The electron emission display device having such a configuration is assembled at the edge portion by the side bar 30 of the present invention. Looking at the configuration of the side bar 30 with reference to FIG. 3, the side bar 30 of the present invention is described. ) Consists of a pair of opposing bar bodies 30a, 30b and an adhesive material, eg, glass frit 30c, disposed in the space between the bar bodies 30a, 30b.

The side bar 30 of such a structure can be manufactured by the manufacturing method shown in FIG.

To explain this, first, two flat glass substrates are prepared, and then the entire glass frit pasted onto only one surface of each glass substrate is applied.

Thereafter, the glass substrates are aligned so that the glass frits face each other, and both substrates are adhered while heating the glass frit to a firing temperature to remove outgassing generated from the glass frit.

Subsequently, the glass substrates are cut by a predetermined width to produce side bars having the adhesive material disposed inside the pair of bar bodies 30a and 30b as shown in FIG. 3.

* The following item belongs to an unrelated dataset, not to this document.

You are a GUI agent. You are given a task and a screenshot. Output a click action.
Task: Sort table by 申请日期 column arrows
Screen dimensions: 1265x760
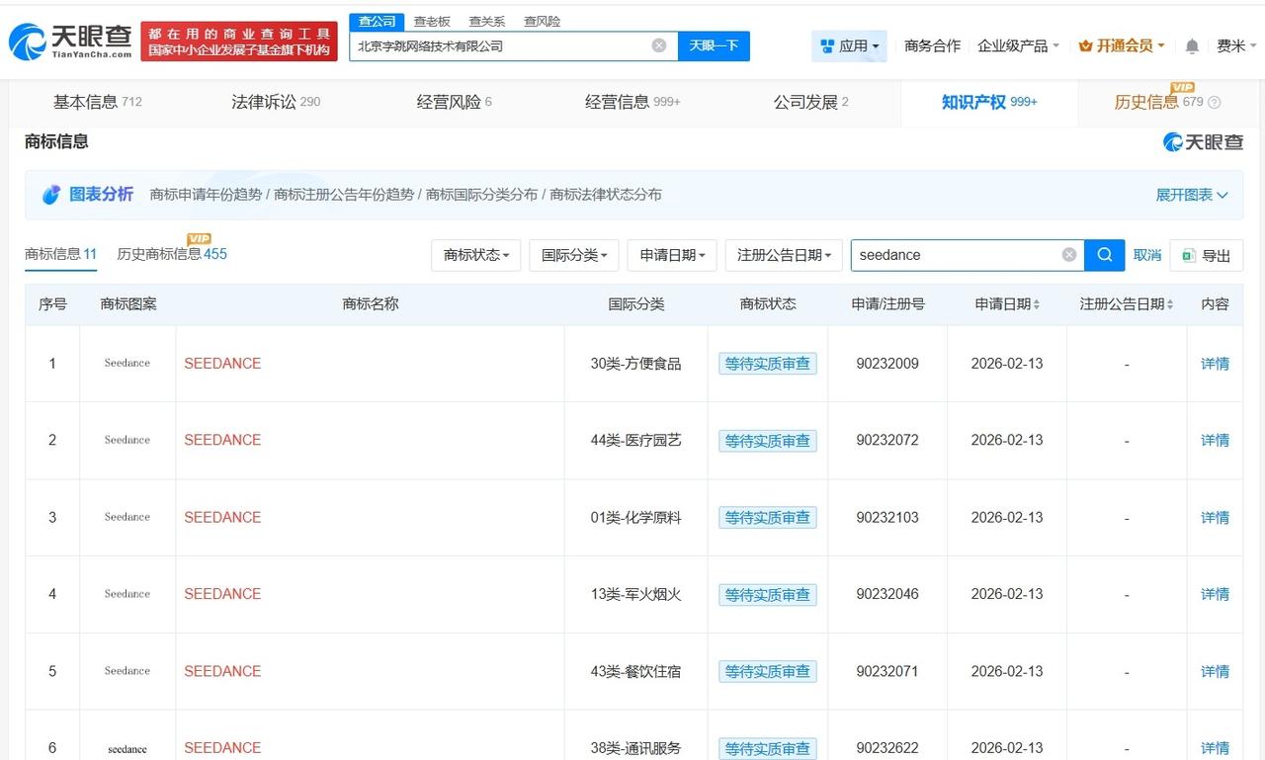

The side bar of such a configuration can be used to seal the edges of the front substrate 12 and the rear substrate 14 as shown in Figure 2, wherein the end of the side bar 30 as shown in Figure 2 By chamfering at an angle θ of 45 °, the sealing effect can be further improved.

The top and bottom surfaces of the bar bodies 30a and 30b having the uniform height are in contact with the opposing surfaces of the substrates 12 and 14, respectively. Since it adheres only by the glass frit 30c arrange | positioned in between, it becomes possible to keep a cell gap constant.                     

In addition, since the glass frit 30c is fired in the manufacturing process of the side bar 30 before assembling the substrate, out-gassing does not occur in the substrate sealing process.

Therefore, it is possible to prevent contamination of the substrate internal space due to out-gassing and a decrease in the degree of vacuum.

On the other hand, the side bar of the above configuration can be applied to the case of the electron emission display device using the rear substrate of the under gate structure shown in FIG.

In FIG. 5, reference numerals 32, 34, 36, 38, 40, 42, 44, 46 denote front substrates, rear substrates, gate electrodes, insulating layers, cathode electrodes, emitters, anode electrodes, and fluorescent screens. Represent each.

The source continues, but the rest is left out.